The PlayStation port also became a major worldwide hit. In Japan, it sold more than one million units by October 1996, and over 1.2 million by the end of the year, becoming the best-selling video game of 1996 in Japan. In North America, it sold nearly 1 million copies within four months. In Europe, it sold 420,000 copies by December 1996, becoming the year's second best-selling PlayStation game in Europe. In the United Kingdom, it was a best-seller earning more than or by December 1996, and contributed to the PlayStation's UK installed base increasing to 750,000 units at the time. In Germany, it received a Gold award from the Verband der Unterhaltungssoftware Deutschland for sales above 100,000 copies. Worldwide sales of the PlayStation version exceeded 3 million units by early 1998, and 5.7 million units as of 2013.

===Critical===
The game was acclaimed by game critics, with the PlayStation version holding a 93% rating at GameRankings.

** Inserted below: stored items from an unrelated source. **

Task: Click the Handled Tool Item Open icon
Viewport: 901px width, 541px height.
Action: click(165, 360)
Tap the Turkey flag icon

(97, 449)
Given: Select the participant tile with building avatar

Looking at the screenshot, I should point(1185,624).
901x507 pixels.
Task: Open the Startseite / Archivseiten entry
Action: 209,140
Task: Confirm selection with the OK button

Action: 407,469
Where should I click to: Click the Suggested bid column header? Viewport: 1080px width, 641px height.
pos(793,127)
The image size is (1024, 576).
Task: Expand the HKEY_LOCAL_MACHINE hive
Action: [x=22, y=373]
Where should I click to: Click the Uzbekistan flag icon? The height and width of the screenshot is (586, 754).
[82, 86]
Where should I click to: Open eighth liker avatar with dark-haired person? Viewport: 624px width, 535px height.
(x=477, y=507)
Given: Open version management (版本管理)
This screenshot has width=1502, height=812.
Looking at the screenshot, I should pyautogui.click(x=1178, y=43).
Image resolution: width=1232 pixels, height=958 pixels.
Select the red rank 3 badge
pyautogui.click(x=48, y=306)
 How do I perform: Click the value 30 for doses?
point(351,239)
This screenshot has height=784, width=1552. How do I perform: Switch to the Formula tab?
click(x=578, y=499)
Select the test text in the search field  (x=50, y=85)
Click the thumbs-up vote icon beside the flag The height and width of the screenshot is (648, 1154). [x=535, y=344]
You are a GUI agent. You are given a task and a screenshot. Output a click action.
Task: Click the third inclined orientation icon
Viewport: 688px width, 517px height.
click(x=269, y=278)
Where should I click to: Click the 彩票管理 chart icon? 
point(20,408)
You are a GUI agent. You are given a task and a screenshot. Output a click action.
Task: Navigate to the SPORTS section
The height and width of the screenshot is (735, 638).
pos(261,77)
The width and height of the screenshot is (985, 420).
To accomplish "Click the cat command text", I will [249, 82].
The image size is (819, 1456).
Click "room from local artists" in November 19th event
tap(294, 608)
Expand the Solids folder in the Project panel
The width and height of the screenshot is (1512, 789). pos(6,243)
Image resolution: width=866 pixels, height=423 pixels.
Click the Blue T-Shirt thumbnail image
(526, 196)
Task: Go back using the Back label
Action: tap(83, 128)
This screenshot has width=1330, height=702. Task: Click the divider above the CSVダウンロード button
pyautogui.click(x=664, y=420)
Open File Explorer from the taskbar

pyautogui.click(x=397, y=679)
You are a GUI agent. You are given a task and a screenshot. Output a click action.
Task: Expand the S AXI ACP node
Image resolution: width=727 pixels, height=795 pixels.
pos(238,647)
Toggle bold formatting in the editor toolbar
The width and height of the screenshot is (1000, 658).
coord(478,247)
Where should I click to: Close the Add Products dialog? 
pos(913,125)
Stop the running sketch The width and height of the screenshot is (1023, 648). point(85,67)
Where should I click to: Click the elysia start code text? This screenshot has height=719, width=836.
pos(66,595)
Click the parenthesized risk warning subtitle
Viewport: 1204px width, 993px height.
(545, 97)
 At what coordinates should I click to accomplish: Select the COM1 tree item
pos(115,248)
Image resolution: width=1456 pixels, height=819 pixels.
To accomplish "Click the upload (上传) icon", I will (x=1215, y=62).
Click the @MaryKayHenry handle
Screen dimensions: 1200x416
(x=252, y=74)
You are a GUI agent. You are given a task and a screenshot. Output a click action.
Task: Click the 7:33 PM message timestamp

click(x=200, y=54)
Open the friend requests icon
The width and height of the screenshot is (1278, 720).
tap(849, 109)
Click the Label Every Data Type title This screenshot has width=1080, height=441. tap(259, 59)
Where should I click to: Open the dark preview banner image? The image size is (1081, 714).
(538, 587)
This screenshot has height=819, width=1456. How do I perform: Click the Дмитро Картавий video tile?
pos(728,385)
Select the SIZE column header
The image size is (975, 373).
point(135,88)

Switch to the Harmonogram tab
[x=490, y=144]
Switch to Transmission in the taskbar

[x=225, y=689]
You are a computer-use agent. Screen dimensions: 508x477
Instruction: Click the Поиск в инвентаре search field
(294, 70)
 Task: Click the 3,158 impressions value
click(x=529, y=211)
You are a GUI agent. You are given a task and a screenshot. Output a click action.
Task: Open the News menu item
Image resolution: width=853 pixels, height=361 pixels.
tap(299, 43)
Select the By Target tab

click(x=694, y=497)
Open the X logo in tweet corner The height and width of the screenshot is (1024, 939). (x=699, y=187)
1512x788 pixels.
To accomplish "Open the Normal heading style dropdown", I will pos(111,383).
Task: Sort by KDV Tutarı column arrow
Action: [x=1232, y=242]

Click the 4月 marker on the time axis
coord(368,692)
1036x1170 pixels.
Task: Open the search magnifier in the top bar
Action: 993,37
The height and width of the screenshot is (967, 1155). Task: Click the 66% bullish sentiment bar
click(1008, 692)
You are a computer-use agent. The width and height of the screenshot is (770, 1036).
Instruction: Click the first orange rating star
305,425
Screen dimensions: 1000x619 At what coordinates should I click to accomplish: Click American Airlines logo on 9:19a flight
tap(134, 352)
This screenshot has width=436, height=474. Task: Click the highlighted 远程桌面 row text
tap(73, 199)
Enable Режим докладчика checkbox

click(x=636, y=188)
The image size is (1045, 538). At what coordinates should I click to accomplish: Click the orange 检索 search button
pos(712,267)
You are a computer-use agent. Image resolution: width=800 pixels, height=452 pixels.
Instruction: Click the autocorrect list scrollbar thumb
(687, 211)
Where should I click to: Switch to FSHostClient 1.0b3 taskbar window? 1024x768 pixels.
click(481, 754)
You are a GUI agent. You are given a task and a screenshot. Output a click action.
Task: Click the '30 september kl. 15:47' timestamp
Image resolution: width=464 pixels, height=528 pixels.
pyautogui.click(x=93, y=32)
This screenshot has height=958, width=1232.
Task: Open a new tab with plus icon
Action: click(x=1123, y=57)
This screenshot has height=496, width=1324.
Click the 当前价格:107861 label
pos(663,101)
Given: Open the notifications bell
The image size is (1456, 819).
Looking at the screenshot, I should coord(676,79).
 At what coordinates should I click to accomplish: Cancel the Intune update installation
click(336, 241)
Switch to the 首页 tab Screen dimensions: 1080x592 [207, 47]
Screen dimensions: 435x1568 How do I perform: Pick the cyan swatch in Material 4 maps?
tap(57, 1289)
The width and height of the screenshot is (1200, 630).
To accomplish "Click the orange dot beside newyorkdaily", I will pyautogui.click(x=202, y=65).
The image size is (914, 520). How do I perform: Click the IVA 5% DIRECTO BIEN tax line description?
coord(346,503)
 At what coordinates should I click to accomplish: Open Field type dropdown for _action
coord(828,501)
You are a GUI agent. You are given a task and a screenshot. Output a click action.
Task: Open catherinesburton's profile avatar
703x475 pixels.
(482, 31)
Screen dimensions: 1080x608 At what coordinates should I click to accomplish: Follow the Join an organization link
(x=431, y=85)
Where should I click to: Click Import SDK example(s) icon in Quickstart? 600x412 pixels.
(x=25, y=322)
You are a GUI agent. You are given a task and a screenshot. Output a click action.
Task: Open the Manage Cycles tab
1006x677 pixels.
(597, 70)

Critics praised the game's light sourcing, fluid character movement, detailed backgrounds, complex system of moves and combos, accessibility to inexperienced gamers, large set of playable characters, and the practice mode, which several critics predicted would become a standard feature in fighting games. Crispen Boyer of Electronic Gaming Monthly called it "the best 3-D fighting game you can find for any system" and GamePro, further comparing it to fighting games still in development, assured gamers that it would be at least a year before Tekken 2 would be topped. It received a number of Game of the Year awards from various publications.

Next Generation reviewed the arcade version of the game, and stated: "It's the style of body slamming and wrestling moves that sets this game apart from its closest cousin, Virtua Fighter 2, which makes it of interest. And the variation of moves and combinations surely place this game near the top of the heap, though the game is still not truly 3D in viewing perspective."

In 1996, GamesMaster ranked the game 12th on their "Top 100 Games of All Time". In 1997, PSM named the PlayStation port of Tekken 2 one of the "Top 25 PlayStation Games of All Time" at number three, describing it as better than the arcade version in many regards due to added features and "one of the best fighting games ever." In a 1999 retrospective review, Official UK PlayStation Magazine wrote: "The very best in its day, Tekken 2 is still virtually perfect". It was also listed among the best games of all time by Next Generation in 1996, Electronic Gaming Monthly (both staff and readers) in 1997, Game Informer in 2001, GameSpot in 2006, Empire in 2009 and Guinness World Records in 2009.

Footballer David James was a notable fan of the game, crediting his passion for the game as the reason why his performance declined.